Lagi-lagi saya lupa bagaimana awalnya kami bisa saling berkirim pesan dengan isi percakapan yang lebih santai. Awalnya saya agak terganggu kebiasaannya mengakhiri setiap pesan dengan “hehehe” yang di”auto-text”kan dengan lambang yang menurut saya sangat kekanak-kanakan dan menjengkelkan. Dari kebiasaannya itu saya jadi bisa memperkirakan umurnya. Pasti belum menyentuh angka tiga puluh. Padahal saya mengira dia sudah berumur antara 35 hingga 38 tahun. Tanpa bermaksud mengatakan Awang berwajah “boros”, mungkin karena saya selalu melihatnya dengan setelan jas komplit setiap ia bertugas Hari Minggu maka saya berkesimpulan seperti itu.


Saling berkirim pesan membuat kami bertambah akrab. Aneh, kami seperti sudah berteman bertahun-tahun lamanya. Awang ternyata sangat lucu dan periang. Kelebihan fisik dan umur yang sangat muda tak membuatnya merasa risih berteman dengan perempuan yang jauh lebih tua dengan status ibu tunggal. Dia ringan tangan membantu apa yang bisa dibantunya termasuk tak sungkan-sungkan ikut membantu menjadi pemandu lagu saat saya mengatakan bahwa kami kekurangan pemandu lagu di suatu Jumat siang..
Saya tak merasa harus menjadi orang lain saat berinteraksi dengannya. Kami bisa tiba-tiba bersikap seperti anak-anak yang sedang bermain-main dan sesaat kemudian selayaknya dua orang dewasa yang berdiskusi soal apa saja.
Yang paling membuat saya nyaman, Awang tulus sebagai teman. Tak pernah sedikit pun ia memperlihatkan sikap yang dia tahu akan membuat saya tak nyaman karena merasa dia punya maksud atau perasaan tertentu terhadap saya yang melebihi relasi pertemanan. SANGAT LANGKA !

Awang ternyata cerewet dan suka ngobrol. Tapi ia tidak terlalu tertarik dunia gerakan sosial dan politik yang saya senang cermati. Tapi dengan seksama ia mendengarkan saat saya membicarakan hal-hal yang tak disukainya itu. Ia adalah pendengar yang baik. Sesekali Awang menyelipkan lelucuan.

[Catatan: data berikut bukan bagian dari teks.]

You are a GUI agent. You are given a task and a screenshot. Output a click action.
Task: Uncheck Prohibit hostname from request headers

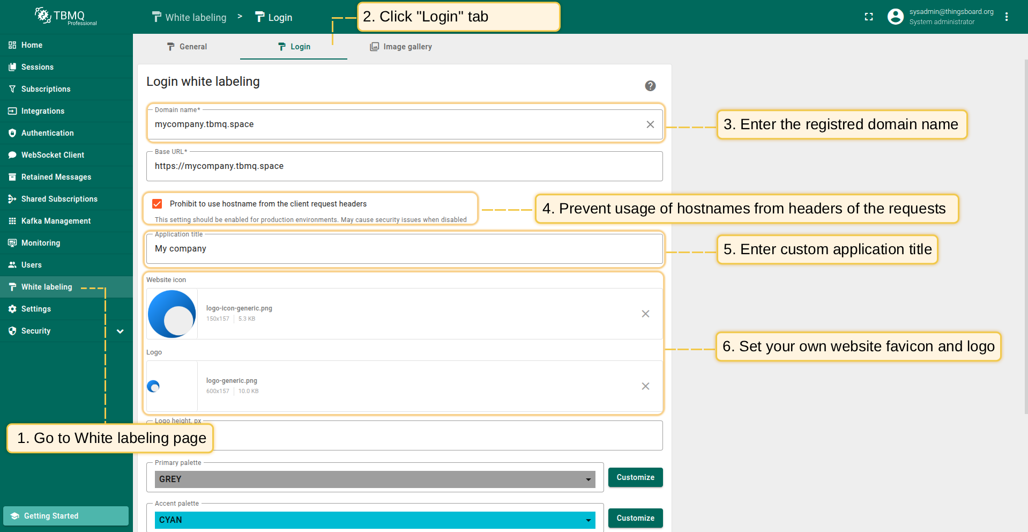click(157, 204)
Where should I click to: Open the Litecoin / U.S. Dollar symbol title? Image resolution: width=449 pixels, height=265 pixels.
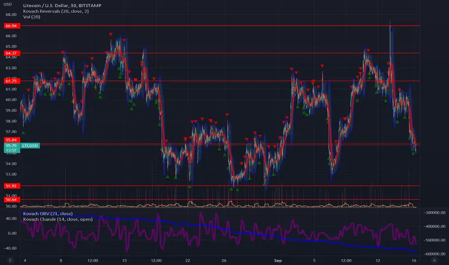[x=62, y=5]
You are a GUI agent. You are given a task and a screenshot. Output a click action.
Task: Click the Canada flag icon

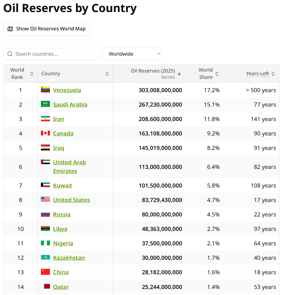click(x=45, y=133)
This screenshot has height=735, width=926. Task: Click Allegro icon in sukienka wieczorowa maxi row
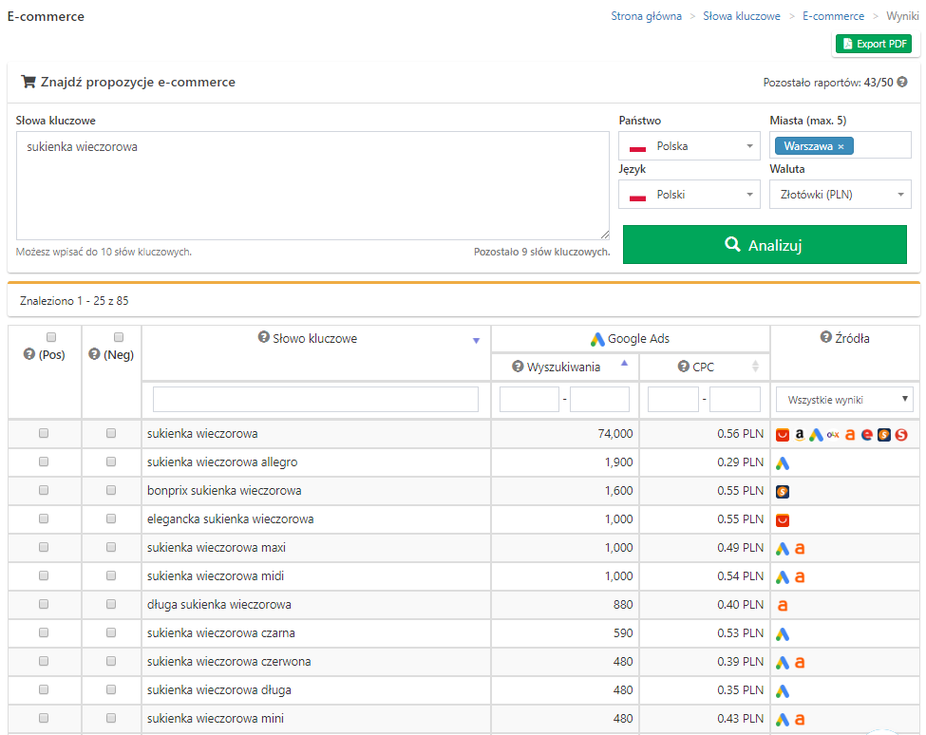pos(800,548)

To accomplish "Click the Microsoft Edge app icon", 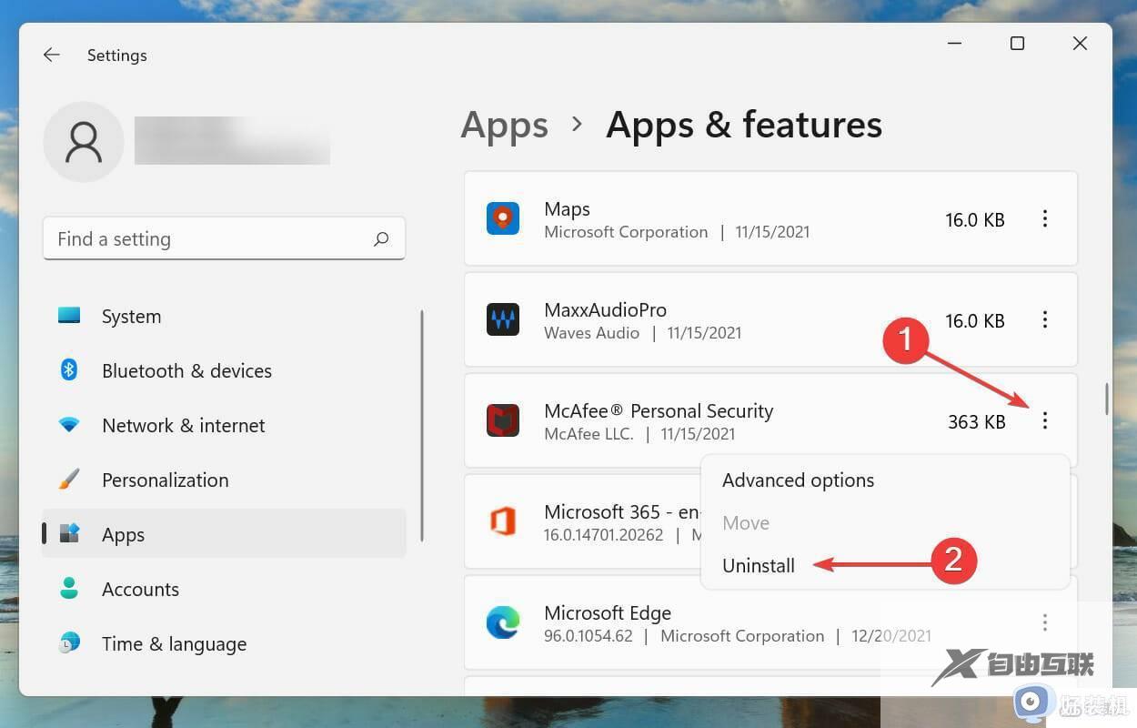I will (x=503, y=623).
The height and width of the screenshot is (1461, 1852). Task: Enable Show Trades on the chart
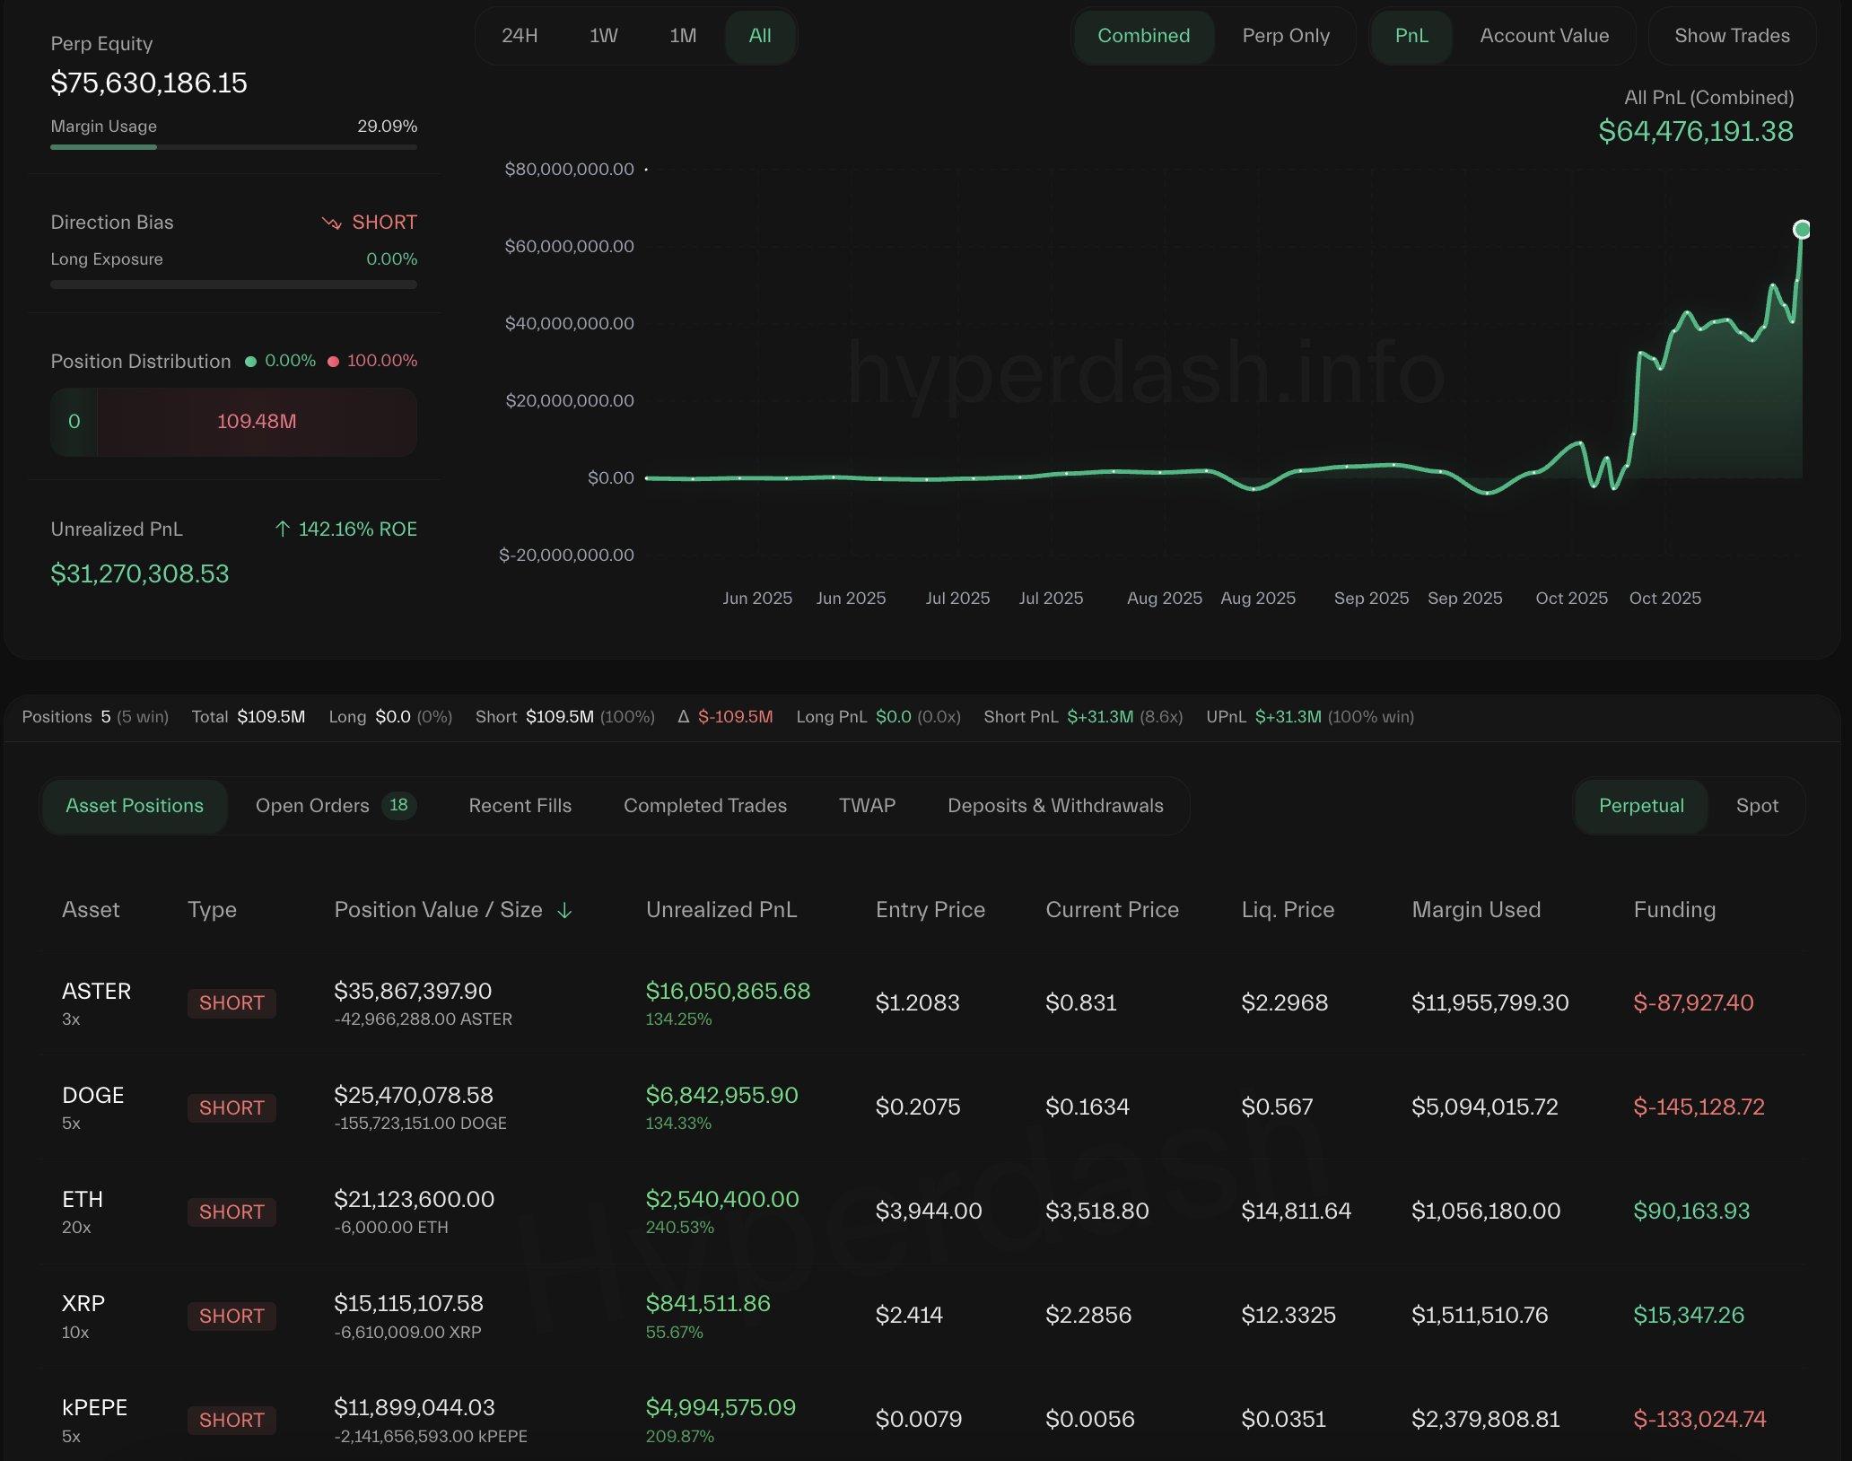pyautogui.click(x=1731, y=36)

Ada saat Awang mencurahkan kekesalan, kesedihan dan kekecewaan yang dialaminya. Atau apa yang olehnya disebut pengakuan memalukan, yang tak mungkin diutarakannya pada teman lain yang kebanyakan sebaya atau pada teman dari dari lingkungan gereja tempatnya selama ini berkegiatan.
Pada saya, ia bebas mengutarakan apa saja tanpa pernah merasa dihakimi atau dinilai tak pantas. Demikian pula sebaliknya.



Suatu saat saya sedang dalam keadaan sangat tertekan. Ketegangan, kesedihan dan rasa marah membuat kondisi fisik turun drastis. Saat itu saya sedang sendirian. Anak-anak sedang berlibur ke luar kota. Orang-orang terdekat yang paling saya harapkan sedang tidak dalam situasi bisa mendampingi saya. Migren menyiksa saya berhari-hari, tidak biasanya. Sakit luar biasa. Sedemikian sakitnya saya sampai-sampai terduduk menggantung di antara tempat tidur dan lantai, merintih menahan sakit. Tak berselera makan karena migren dalam waktu yang lama membuat saya mual.
(saya terhenti sejenak untuk menuliskan bagian ini...)
Adalah Awang, dengan pesan-pesannya terus menguatkan. Bukan dengan pesan-pesan sok perhatian dan berlebihan. Tapi dengan canda-canda yang walau saya harus tertawa sambil menahan sakit sungguh seperti tangan yang menggenggam erat. Sebuah dukungan yang ditunjukkannya selama saya bergumul dengan sakit dan pikiran-pikiran buruk. Awang waktu itu belum tahu kalau saya mengidap bipolar, yang salah satu gejalanya adalah depresi yang dalam batas kekuatan tertentu bisa secara tidak sadar mendorong pengidapnya berpikir untuk bunuh diri.
Yang dilakukan Awang hanya membanyol. Tapi yang luar biasa, entah apa yang dikorbankannya, ia tetap terus menjaga komunikasi dan tak membiarkan saya tak menjawabnya. Ia gunakan cara yang sederhana untuk tetap membuat saya tidak fokus pada penderitaan saya saat itu, api pada kelakar-kelakarnya. Tebak-tebakan plesetan yang menyebalkan saat itu adalah cara Awang menemani. Bukan dengan kata-kata menghibur manis yang berlebihan tapi dengan olok-olok canda dan saling mencela yang membuat kami tertawa terbahak-bahak. Dilakukannya hingga kami lelah oleh tawa dan hampir dini hari terlelap.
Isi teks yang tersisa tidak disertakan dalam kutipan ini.